Without changing anything, reproduce every record below.
### WORKING DATA ###
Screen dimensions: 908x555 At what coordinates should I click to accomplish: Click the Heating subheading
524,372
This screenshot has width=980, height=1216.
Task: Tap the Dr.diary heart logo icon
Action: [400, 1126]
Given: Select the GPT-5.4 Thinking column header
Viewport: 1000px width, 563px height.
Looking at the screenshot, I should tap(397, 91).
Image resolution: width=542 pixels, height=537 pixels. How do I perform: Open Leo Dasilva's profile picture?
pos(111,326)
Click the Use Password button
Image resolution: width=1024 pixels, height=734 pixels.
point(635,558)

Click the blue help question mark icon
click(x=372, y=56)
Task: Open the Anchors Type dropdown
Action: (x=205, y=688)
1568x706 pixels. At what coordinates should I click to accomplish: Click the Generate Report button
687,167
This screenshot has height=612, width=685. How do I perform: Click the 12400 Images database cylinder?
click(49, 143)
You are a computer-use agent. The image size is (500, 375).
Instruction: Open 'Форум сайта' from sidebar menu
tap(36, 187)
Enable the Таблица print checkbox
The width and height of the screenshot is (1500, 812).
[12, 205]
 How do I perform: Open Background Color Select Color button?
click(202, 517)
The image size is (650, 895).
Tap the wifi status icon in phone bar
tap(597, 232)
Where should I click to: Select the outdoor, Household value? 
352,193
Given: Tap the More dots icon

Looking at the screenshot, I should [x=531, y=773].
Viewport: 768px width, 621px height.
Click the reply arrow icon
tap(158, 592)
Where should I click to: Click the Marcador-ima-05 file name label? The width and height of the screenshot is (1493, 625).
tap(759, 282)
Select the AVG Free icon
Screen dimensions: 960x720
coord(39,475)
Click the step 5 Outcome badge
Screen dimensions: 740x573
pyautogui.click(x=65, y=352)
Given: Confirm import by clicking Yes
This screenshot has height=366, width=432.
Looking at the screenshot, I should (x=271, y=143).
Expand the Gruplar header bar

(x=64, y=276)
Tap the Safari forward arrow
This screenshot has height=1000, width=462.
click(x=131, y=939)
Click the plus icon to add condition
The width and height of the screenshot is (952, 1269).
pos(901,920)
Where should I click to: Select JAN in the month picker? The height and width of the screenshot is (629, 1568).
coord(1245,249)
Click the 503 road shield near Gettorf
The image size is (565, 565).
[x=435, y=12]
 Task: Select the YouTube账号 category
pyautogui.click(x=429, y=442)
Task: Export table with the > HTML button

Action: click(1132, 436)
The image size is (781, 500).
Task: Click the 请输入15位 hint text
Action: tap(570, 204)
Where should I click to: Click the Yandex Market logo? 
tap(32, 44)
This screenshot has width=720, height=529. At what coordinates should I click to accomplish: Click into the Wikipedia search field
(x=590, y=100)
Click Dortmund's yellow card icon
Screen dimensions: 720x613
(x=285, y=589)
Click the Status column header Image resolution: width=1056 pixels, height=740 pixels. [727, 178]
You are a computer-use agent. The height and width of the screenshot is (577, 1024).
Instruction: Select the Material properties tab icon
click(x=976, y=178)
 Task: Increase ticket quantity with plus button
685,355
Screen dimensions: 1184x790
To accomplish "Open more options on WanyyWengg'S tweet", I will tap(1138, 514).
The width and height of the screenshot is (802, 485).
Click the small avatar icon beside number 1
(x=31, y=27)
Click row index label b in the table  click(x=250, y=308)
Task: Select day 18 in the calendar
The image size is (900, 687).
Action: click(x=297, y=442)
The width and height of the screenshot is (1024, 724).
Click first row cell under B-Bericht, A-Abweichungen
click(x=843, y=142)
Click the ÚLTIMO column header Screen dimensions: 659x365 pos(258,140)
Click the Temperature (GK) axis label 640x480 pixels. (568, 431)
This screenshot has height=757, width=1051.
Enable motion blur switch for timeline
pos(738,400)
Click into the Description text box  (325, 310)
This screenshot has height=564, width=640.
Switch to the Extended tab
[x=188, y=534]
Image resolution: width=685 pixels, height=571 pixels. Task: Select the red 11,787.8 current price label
###
## [TASK OUTPUT]
Screen dimensions: 908x555 At what coordinates should I click to accomplish: Click the Heating subheading
524,372
This screenshot has width=980, height=1216.
Task: Tap the Dr.diary heart logo icon
Action: [400, 1126]
Given: Select the GPT-5.4 Thinking column header
Viewport: 1000px width, 563px height.
Looking at the screenshot, I should tap(397, 91).
Image resolution: width=542 pixels, height=537 pixels. How do I perform: Open Leo Dasilva's profile picture?
pos(111,326)
Click the Use Password button
Image resolution: width=1024 pixels, height=734 pixels.
point(635,558)

Click the blue help question mark icon
click(x=372, y=56)
Task: Open the Anchors Type dropdown
Action: (x=205, y=688)
1568x706 pixels. At what coordinates should I click to accomplish: Click the Generate Report button
687,167
This screenshot has height=612, width=685. How do I perform: Click the 12400 Images database cylinder?
click(49, 143)
You are a computer-use agent. The image size is (500, 375).
Instruction: Open 'Форум сайта' from sidebar menu
tap(36, 187)
Enable the Таблица print checkbox
The width and height of the screenshot is (1500, 812).
[12, 205]
 How do I perform: Open Background Color Select Color button?
click(202, 517)
The image size is (650, 895).
Tap the wifi status icon in phone bar
tap(597, 232)
Where should I click to: Select the outdoor, Household value? 
352,193
Given: Tap the More dots icon

Looking at the screenshot, I should [x=531, y=773].
Viewport: 768px width, 621px height.
Click the reply arrow icon
tap(158, 592)
Where should I click to: Click the Marcador-ima-05 file name label? The width and height of the screenshot is (1493, 625).
tap(759, 282)
Select the AVG Free icon
Screen dimensions: 960x720
coord(39,475)
Click the step 5 Outcome badge
Screen dimensions: 740x573
pyautogui.click(x=65, y=352)
Given: Confirm import by clicking Yes
This screenshot has height=366, width=432.
Looking at the screenshot, I should (x=271, y=143).
Expand the Gruplar header bar

(x=64, y=276)
Tap the Safari forward arrow
This screenshot has height=1000, width=462.
click(x=131, y=939)
Click the plus icon to add condition
The width and height of the screenshot is (952, 1269).
pos(901,920)
Where should I click to: Select JAN in the month picker? The height and width of the screenshot is (629, 1568).
coord(1245,249)
Click the 503 road shield near Gettorf
The image size is (565, 565).
[x=435, y=12]
 Task: Select the YouTube账号 category
pyautogui.click(x=429, y=442)
Task: Export table with the > HTML button

Action: click(1132, 436)
The image size is (781, 500).
Task: Click the 请输入15位 hint text
Action: tap(570, 204)
Where should I click to: Click the Yandex Market logo? 
tap(32, 44)
This screenshot has width=720, height=529. At what coordinates should I click to accomplish: Click into the Wikipedia search field
(x=590, y=100)
Click Dortmund's yellow card icon
Screen dimensions: 720x613
(x=285, y=589)
Click the Status column header Image resolution: width=1056 pixels, height=740 pixels. [727, 178]
You are a computer-use agent. The height and width of the screenshot is (577, 1024).
Instruction: Select the Material properties tab icon
click(x=976, y=178)
 Task: Increase ticket quantity with plus button
685,355
Screen dimensions: 1184x790
To accomplish "Open more options on WanyyWengg'S tweet", I will tap(1138, 514).
The width and height of the screenshot is (802, 485).
Click the small avatar icon beside number 1
(x=31, y=27)
Click row index label b in the table  click(x=250, y=308)
Task: Select day 18 in the calendar
The image size is (900, 687).
Action: click(x=297, y=442)
The width and height of the screenshot is (1024, 724).
Click first row cell under B-Bericht, A-Abweichungen
click(x=843, y=142)
Click the ÚLTIMO column header Screen dimensions: 659x365 pos(258,140)
Click the Temperature (GK) axis label 640x480 pixels. (568, 431)
This screenshot has height=757, width=1051.
Enable motion blur switch for timeline
pos(738,400)
Click into the Description text box  (325, 310)
This screenshot has height=564, width=640.
Switch to the Extended tab
[x=188, y=534]
Image resolution: width=685 pixels, height=571 pixels. Task: Select the red 11,787.8 current price label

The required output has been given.